Print out every line of the listing below without alteration.

[[ Supplied entries open ]]

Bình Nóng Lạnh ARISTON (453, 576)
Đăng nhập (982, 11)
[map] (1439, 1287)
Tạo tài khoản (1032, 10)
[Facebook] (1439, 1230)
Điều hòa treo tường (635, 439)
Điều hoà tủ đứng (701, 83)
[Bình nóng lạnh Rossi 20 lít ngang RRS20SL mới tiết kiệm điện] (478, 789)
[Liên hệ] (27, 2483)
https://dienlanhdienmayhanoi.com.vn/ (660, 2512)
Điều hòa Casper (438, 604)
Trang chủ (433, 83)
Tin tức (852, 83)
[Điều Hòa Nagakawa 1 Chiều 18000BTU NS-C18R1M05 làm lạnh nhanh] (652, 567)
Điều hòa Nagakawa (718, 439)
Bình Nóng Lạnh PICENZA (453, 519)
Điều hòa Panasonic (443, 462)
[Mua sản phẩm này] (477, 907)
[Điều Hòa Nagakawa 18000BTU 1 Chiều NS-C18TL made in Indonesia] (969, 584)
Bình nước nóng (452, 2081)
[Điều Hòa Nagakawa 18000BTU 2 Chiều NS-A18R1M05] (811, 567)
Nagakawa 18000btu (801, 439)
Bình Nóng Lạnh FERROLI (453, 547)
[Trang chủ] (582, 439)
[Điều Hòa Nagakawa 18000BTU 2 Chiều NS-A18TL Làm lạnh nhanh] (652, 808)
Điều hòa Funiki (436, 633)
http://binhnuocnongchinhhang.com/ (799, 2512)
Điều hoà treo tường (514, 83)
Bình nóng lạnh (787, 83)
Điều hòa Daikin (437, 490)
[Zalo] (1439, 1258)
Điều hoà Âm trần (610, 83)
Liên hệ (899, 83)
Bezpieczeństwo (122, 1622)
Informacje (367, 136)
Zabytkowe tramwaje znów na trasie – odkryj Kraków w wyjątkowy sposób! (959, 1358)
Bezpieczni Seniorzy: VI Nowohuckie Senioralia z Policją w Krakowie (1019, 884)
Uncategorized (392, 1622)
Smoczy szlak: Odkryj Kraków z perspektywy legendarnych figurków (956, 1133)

[[ Supplied entries closed ]]

Result of the exercise:
Bình Nóng Lạnh ARISTON (453, 576)
Đăng nhập (982, 11)
[map] (1439, 1287)
Tạo tài khoản (1032, 10)
[Facebook] (1439, 1230)
Điều hòa treo tường (635, 439)
Điều hoà tủ đứng (701, 83)
[Bình nóng lạnh Rossi 20 lít ngang RRS20SL mới tiết kiệm điện] (478, 789)
[Liên hệ] (27, 2483)
https://dienlanhdienmayhanoi.com.vn/ (660, 2512)
Điều hòa Casper (438, 604)
Trang chủ (433, 83)
Tin tức (852, 83)
[Điều Hòa Nagakawa 1 Chiều 18000BTU NS-C18R1M05 làm lạnh nhanh] (652, 567)
Điều hòa Nagakawa (718, 439)
Bình Nóng Lạnh PICENZA (453, 519)
Điều hòa Panasonic (443, 462)
[Mua sản phẩm này] (477, 907)
[Điều Hòa Nagakawa 18000BTU 1 Chiều NS-C18TL made in Indonesia] (969, 584)
Bình nước nóng (452, 2081)
[Điều Hòa Nagakawa 18000BTU 2 Chiều NS-A18R1M05] (811, 567)
Nagakawa 18000btu (801, 439)
Bình Nóng Lạnh FERROLI (453, 547)
[Trang chủ] (582, 439)
[Điều Hòa Nagakawa 18000BTU 2 Chiều NS-A18TL Làm lạnh nhanh] (652, 808)
Điều hòa Funiki (436, 633)
http://binhnuocnongchinhhang.com/ (799, 2512)
Điều hoà treo tường (514, 83)
Bình nóng lạnh (787, 83)
Điều hòa Daikin (437, 490)
[Zalo] (1439, 1258)
Điều hoà Âm trần (610, 83)
Liên hệ (899, 83)
Bezpieczeństwo (122, 1622)
Informacje (367, 136)
Zabytkowe tramwaje znów na trasie – odkryj Kraków w wyjątkowy sposób! (959, 1358)
Bezpieczni Seniorzy: VI Nowohuckie Senioralia z Policją w Krakowie (1019, 884)
Uncategorized (392, 1622)
Smoczy szlak: Odkryj Kraków z perspektywy legendarnych figurków (956, 1133)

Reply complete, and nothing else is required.